**Korte opdracht:** Schrijf de vermeldingen ongewijzigd over, te beginnen bij de regel met "Impressum (282, 2264)" en doorlopend tot het einde van de vermeldingen. Laat de afbeeldingen daarbij weg.

**Getoonde gegevens:**
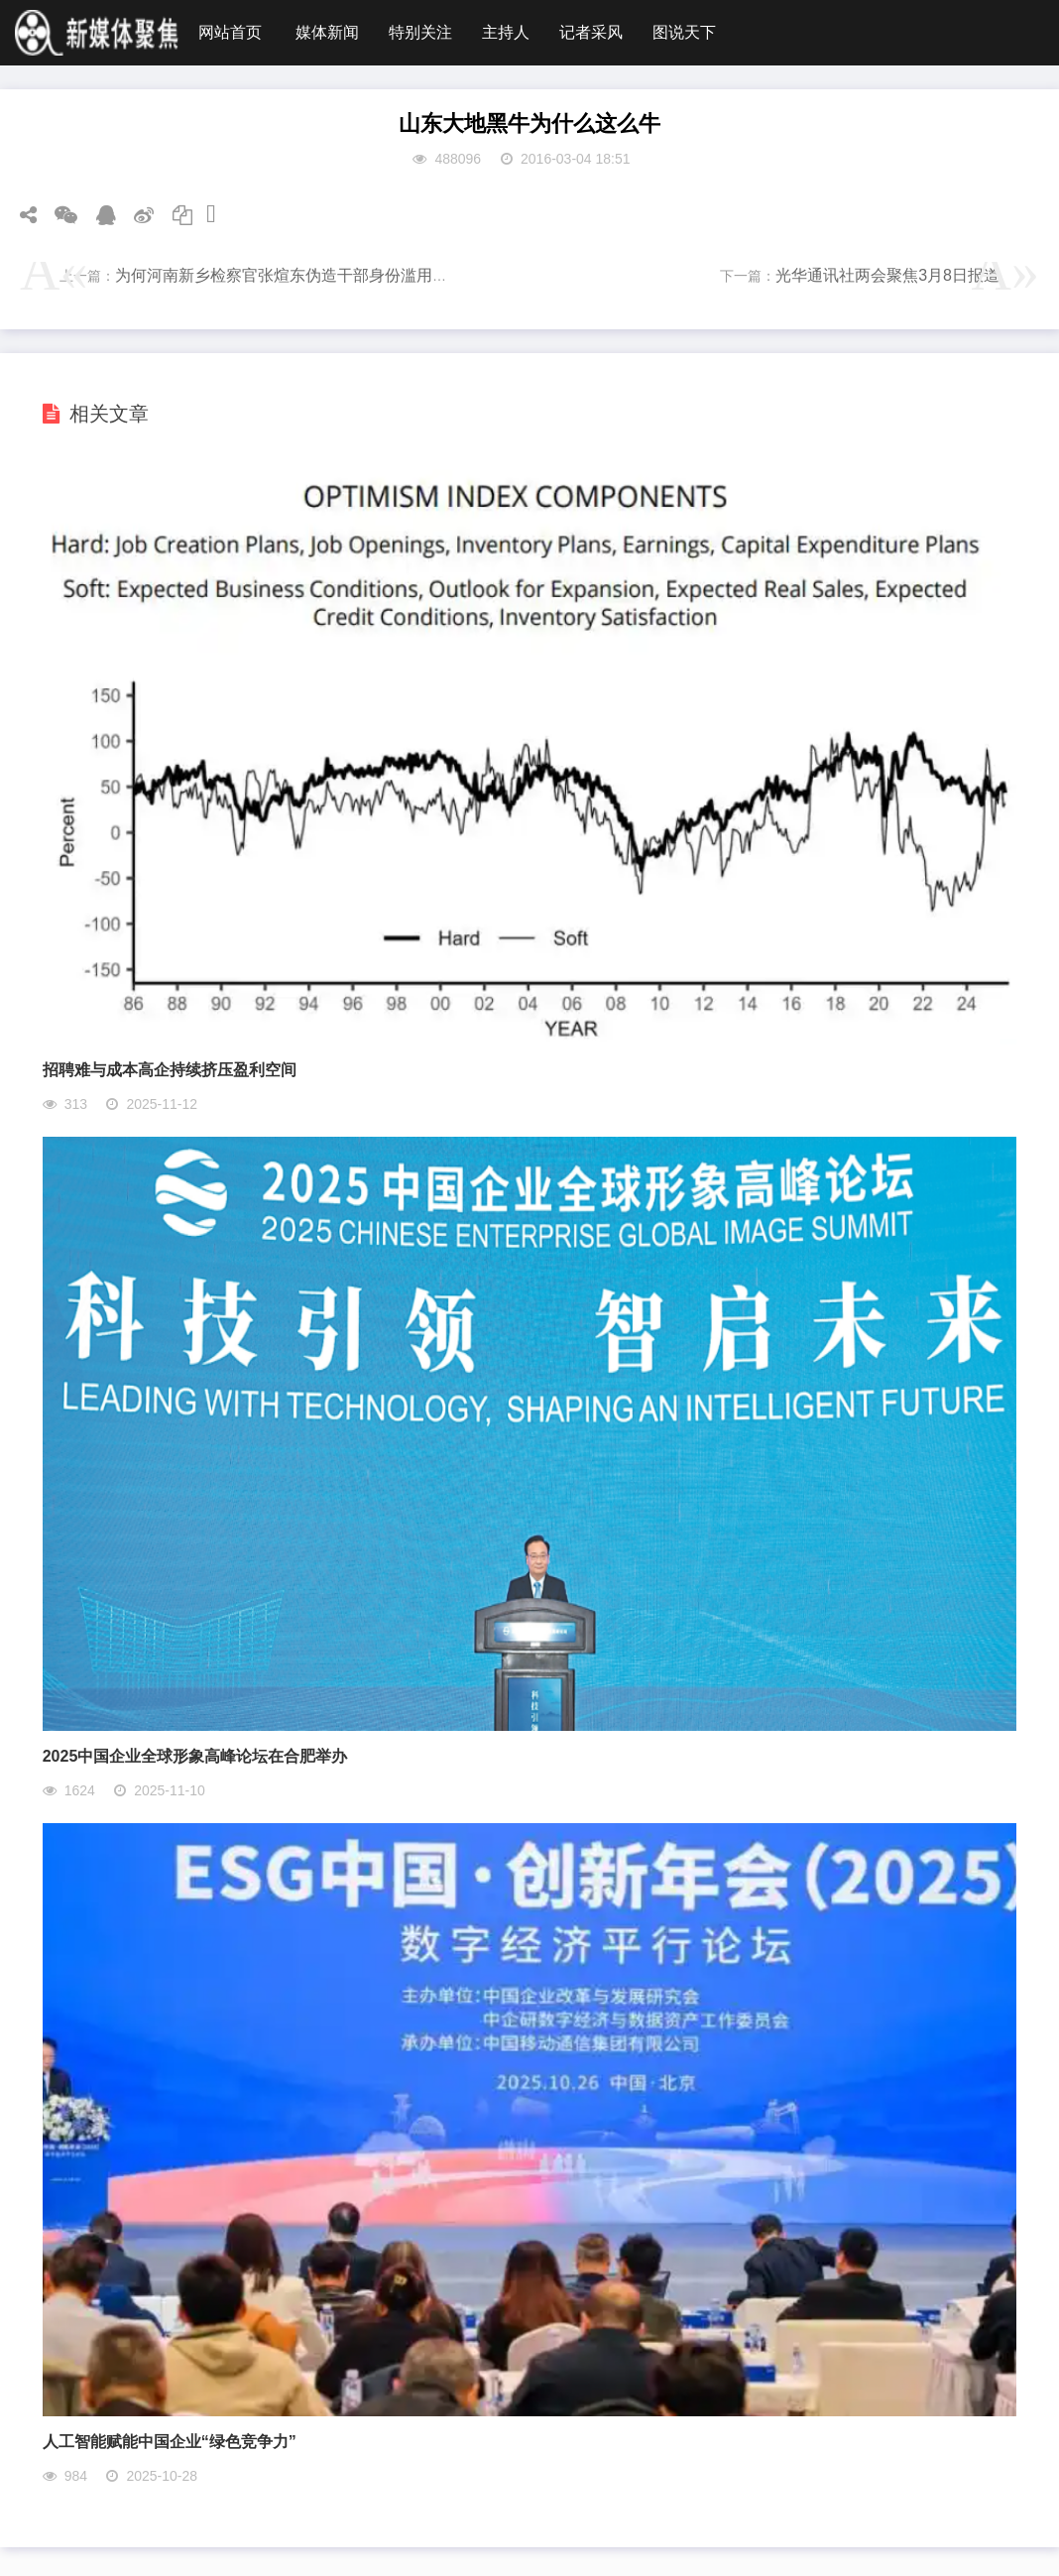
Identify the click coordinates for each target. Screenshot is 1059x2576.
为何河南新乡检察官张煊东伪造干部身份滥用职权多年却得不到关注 (353, 275)
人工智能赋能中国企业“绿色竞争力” (169, 2441)
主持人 (506, 32)
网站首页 (230, 32)
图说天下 (684, 32)
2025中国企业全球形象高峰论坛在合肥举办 (195, 1756)
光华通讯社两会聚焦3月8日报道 (887, 275)
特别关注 (420, 32)
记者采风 (591, 32)
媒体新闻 (327, 32)
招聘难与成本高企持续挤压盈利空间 (169, 1069)
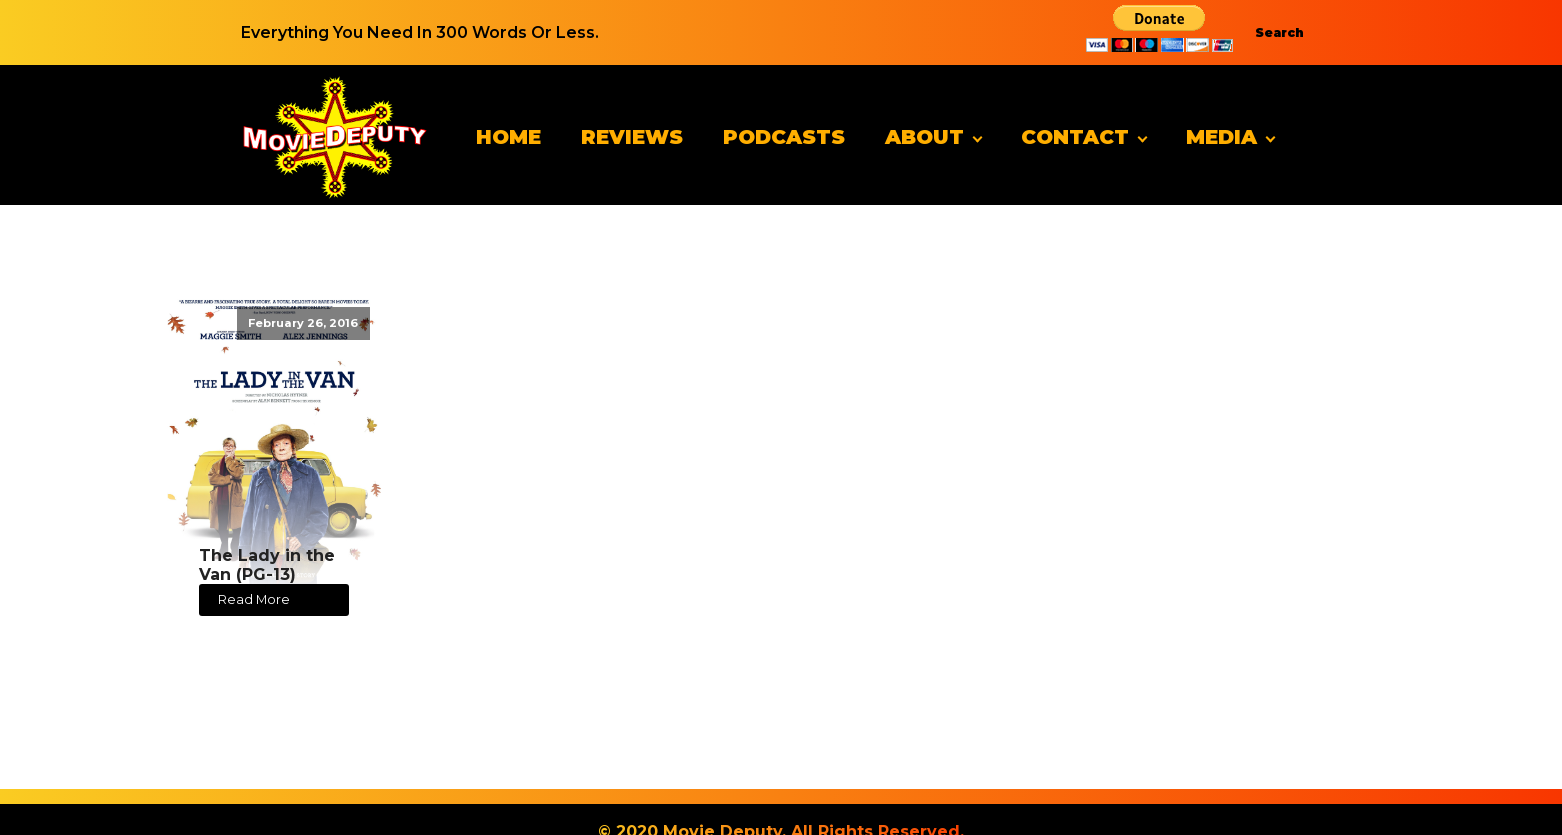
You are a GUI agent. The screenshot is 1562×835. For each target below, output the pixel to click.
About (924, 137)
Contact (1075, 137)
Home (508, 137)
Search (1279, 32)
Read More (254, 599)
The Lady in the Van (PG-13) (267, 565)
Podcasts (784, 137)
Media (1221, 137)
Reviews (632, 137)
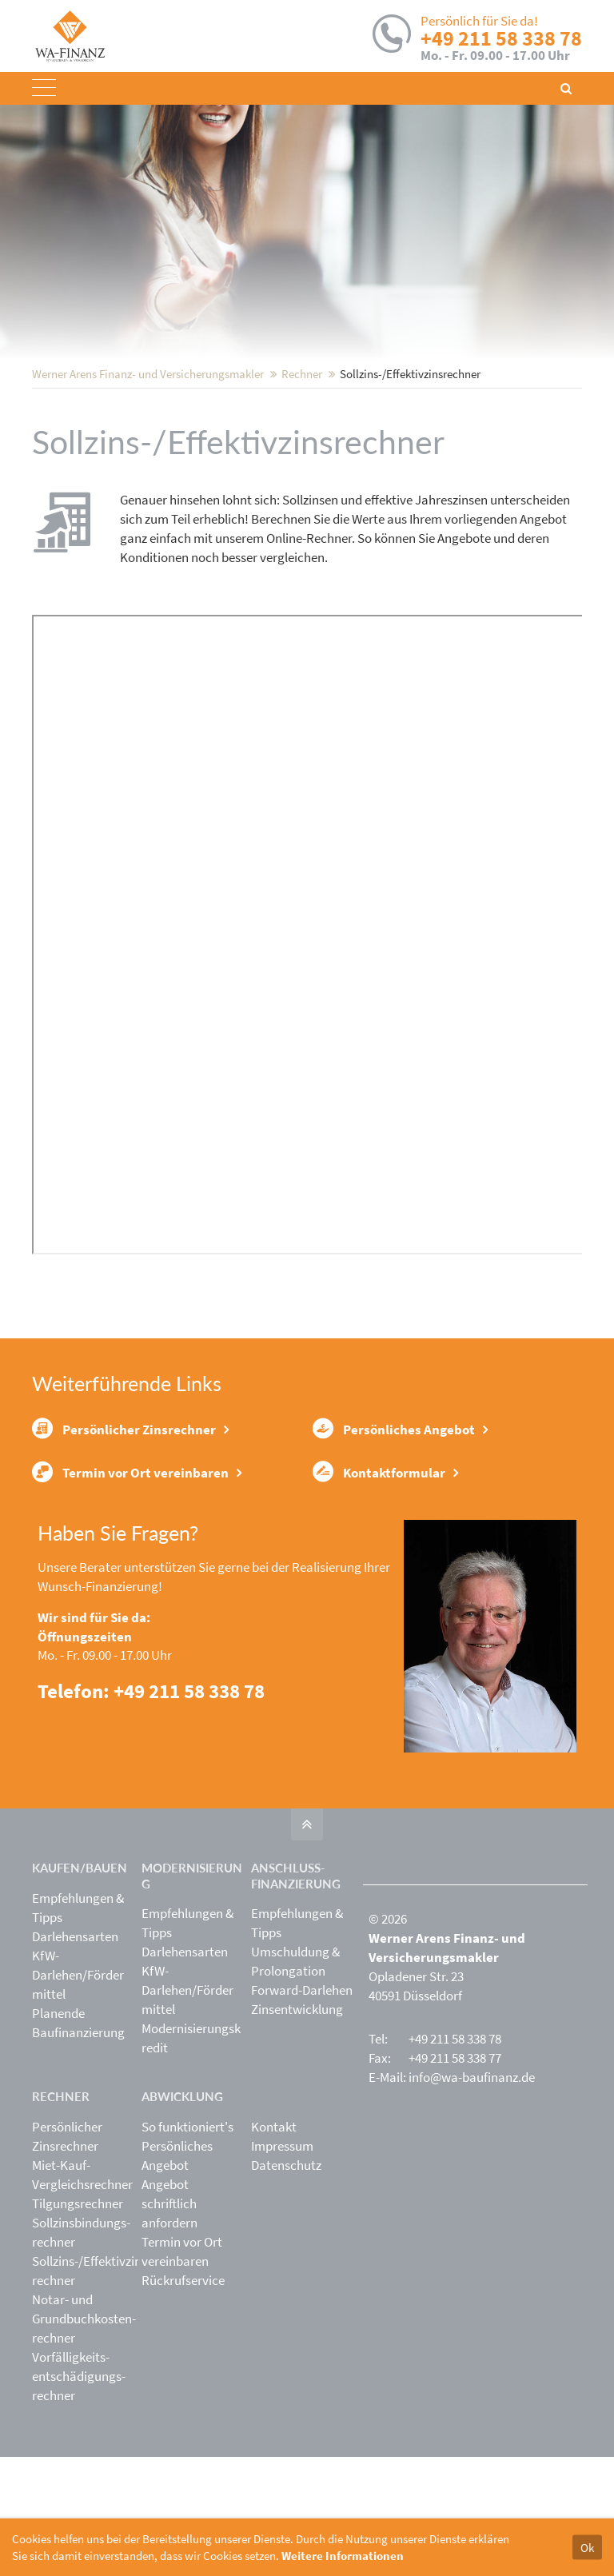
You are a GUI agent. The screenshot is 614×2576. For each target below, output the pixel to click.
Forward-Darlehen (302, 2109)
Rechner (301, 478)
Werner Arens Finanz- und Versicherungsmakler (148, 478)
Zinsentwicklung (297, 2128)
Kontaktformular (379, 1586)
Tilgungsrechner (77, 2322)
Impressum (282, 2264)
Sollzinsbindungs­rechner (81, 2350)
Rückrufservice (183, 2398)
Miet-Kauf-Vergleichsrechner (82, 2293)
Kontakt (274, 2245)
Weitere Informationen (342, 2555)
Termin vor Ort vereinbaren (130, 1586)
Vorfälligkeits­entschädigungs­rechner (79, 2494)
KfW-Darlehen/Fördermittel (78, 2093)
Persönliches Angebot (394, 1535)
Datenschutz (286, 2283)
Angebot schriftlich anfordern (169, 2322)
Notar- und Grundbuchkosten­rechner (84, 2437)
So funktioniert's (187, 2245)
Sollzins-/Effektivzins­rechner (91, 2389)
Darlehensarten (75, 2055)
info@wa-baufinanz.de (472, 2196)
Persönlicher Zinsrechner (124, 1535)
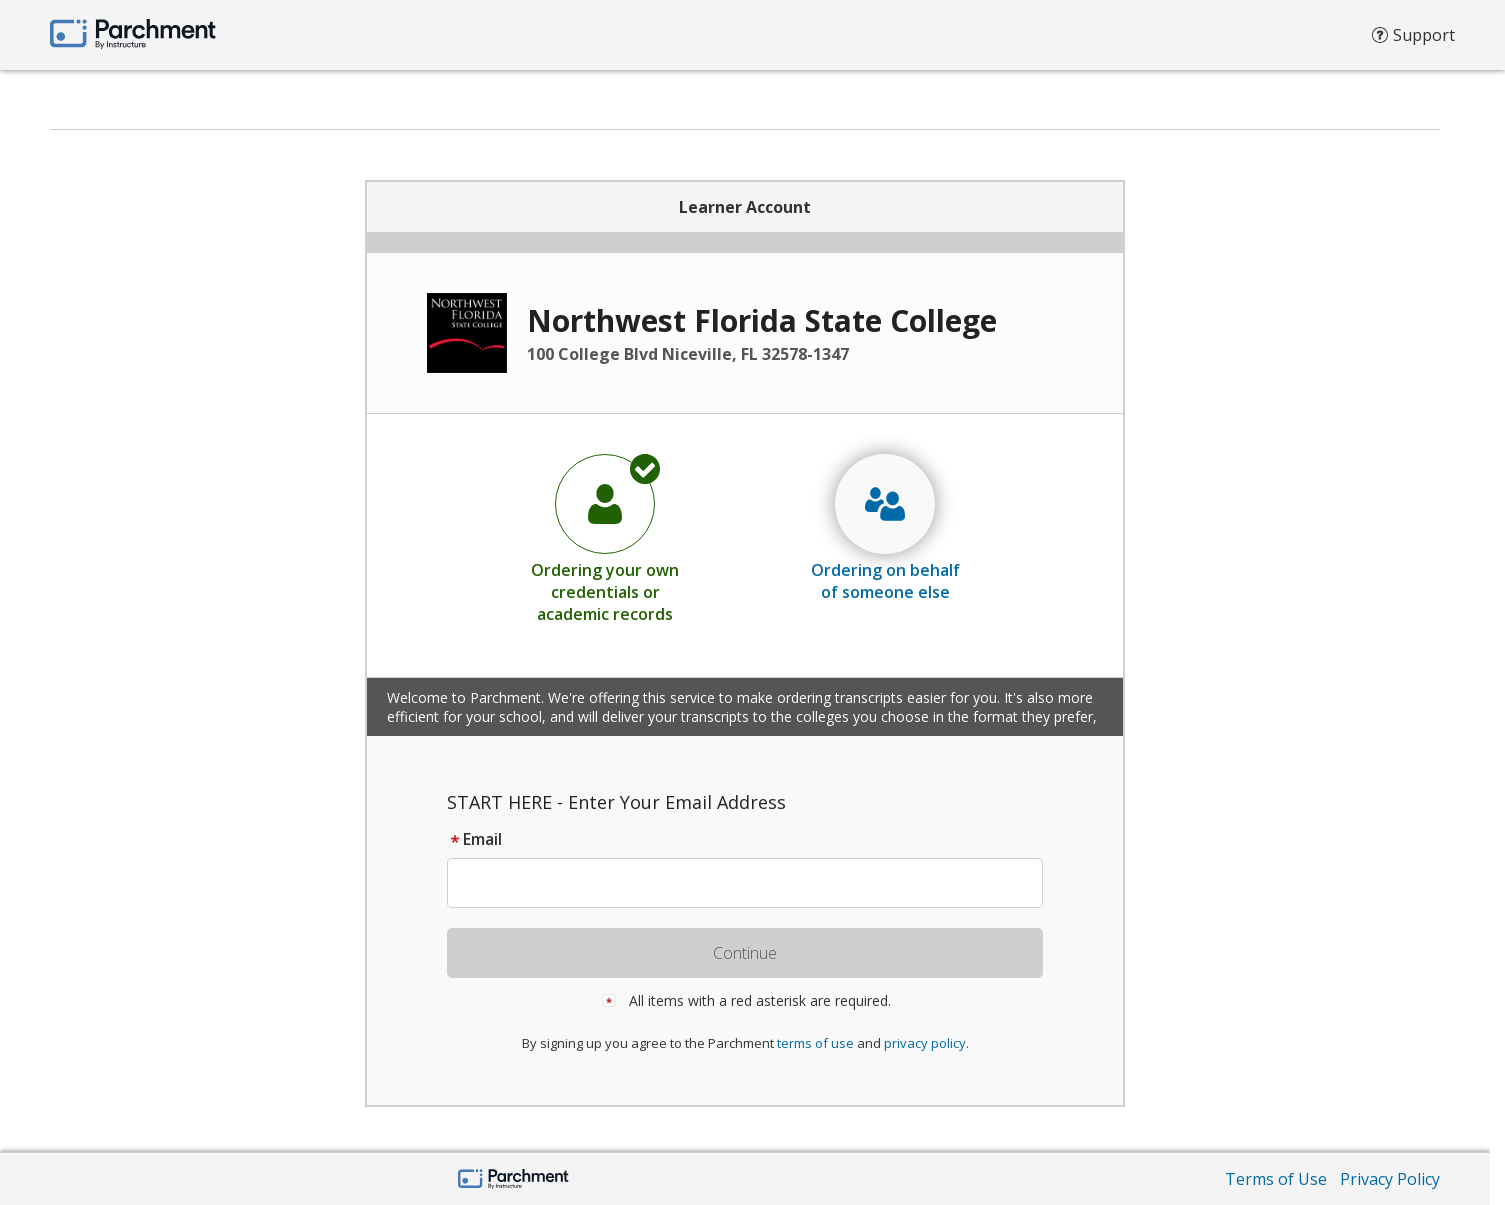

**Eindantwoord:**
Impressum (282, 2264)
Sollzinsbindungs­rechner (81, 2350)
Rückrufservice (183, 2398)
Miet-Kauf-Vergleichsrechner (82, 2293)
Kontakt (274, 2245)
Weitere Informationen (342, 2555)
Termin vor Ort vereinbaren (130, 1586)
Vorfälligkeits­entschädigungs­rechner (79, 2494)
KfW-Darlehen/Fördermittel (78, 2093)
Persönliches Angebot (394, 1535)
Datenschutz (286, 2283)
Angebot schriftlich anfordern (169, 2322)
Notar- und Grundbuchkosten­rechner (84, 2437)
So funktioniert's (187, 2245)
Sollzins-/Effektivzins­rechner (91, 2389)
Darlehensarten (75, 2055)
info@wa-baufinanz.de (472, 2196)
Persönlicher Zinsrechner (124, 1535)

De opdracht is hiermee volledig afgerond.